BOOKSHARING PARTENOPEO

Librerie a cielo aperto, per condividere e rilanciare la città e i suoi spazi. Questa l’idea di The Book I Read , un primo grande esperimento per rivalorizzare il libro, strumento di condivisione di eccellenza che diventa allo stesso tempo motore di crescita, cambiamento e condivisione per la comunità.
La città protagonista della sfida è Napoli, scelta sia per ragioni di appartenenza che per il fatto che in questo territorio il concetto di condivisione non ha mai attecchito in profondità. MUA office, gruppo di giovani architetti e urbanisti legati da un forte spirito creativo e ideatori del progetto, sono convinti che Napoli abbia la capacità di elevare tutto ciò che accoglie in sé e sono consapevoli che la vera innovazione è quella che si origina dal basso, soprattutto, dove le potenzialità sono alte ma i mezzi scarsi.
Allora non resta che cominciare questa bella avventura collettiva. Le cassette per alimenti, verranno montate, decorate e riempite di libri grazie all’aiuto di tutti coloro che vorranno partecipare attivamente e spargere in città i semi dello sviluppo culturale, urbano e sociale.
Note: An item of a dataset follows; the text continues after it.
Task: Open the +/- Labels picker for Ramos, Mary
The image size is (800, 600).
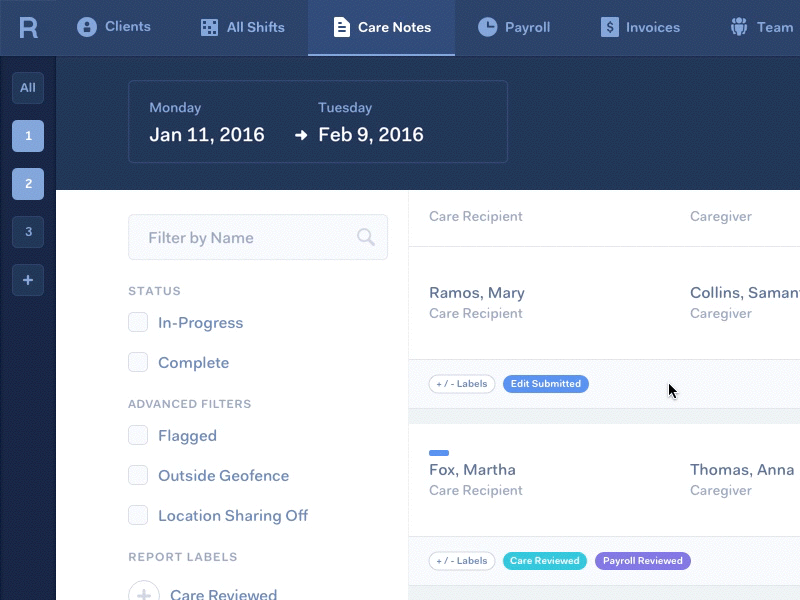Action: coord(462,383)
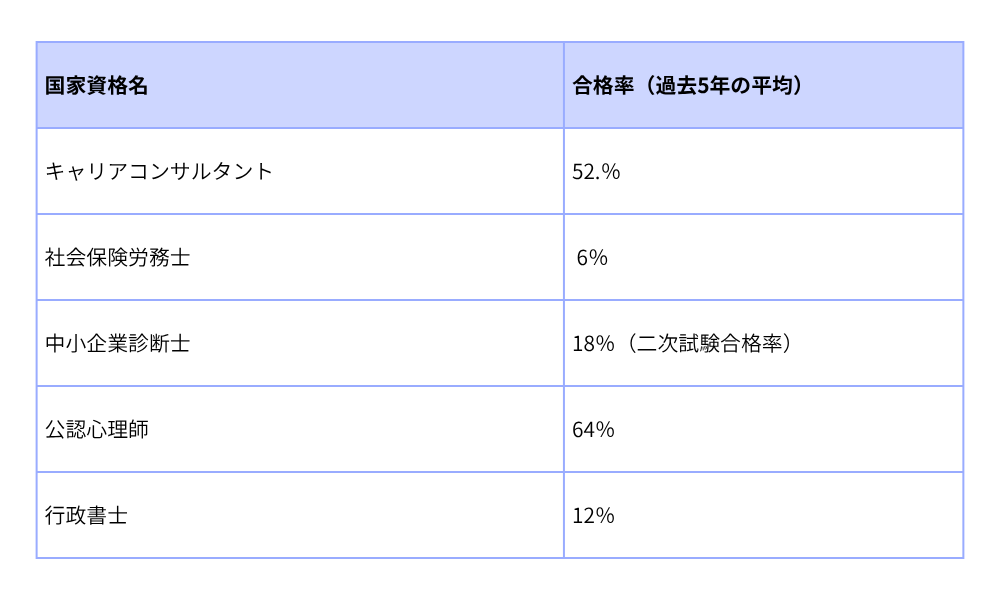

The Book I Read si ispira ai più innovativi esempi di booksharing già avviati in Europa e nel mondo (Magdeburgo, New York e Tel Aviv) e li reinterpreta per adattarli alla citta’ partenopea.  L’idea è che il libro invada la città, aprendola alla cultura e all’immaginazione; pervada gli spazi, si inerpichi sui muri, si adagi sulle panchine, si appenda ai rami degli alberi; si insedi in ogni punto della città, generando luoghi e rigenerando persone, collegando spazi e individui e rendendo Napoli una biblioteca aperta per 24 ore al giorno.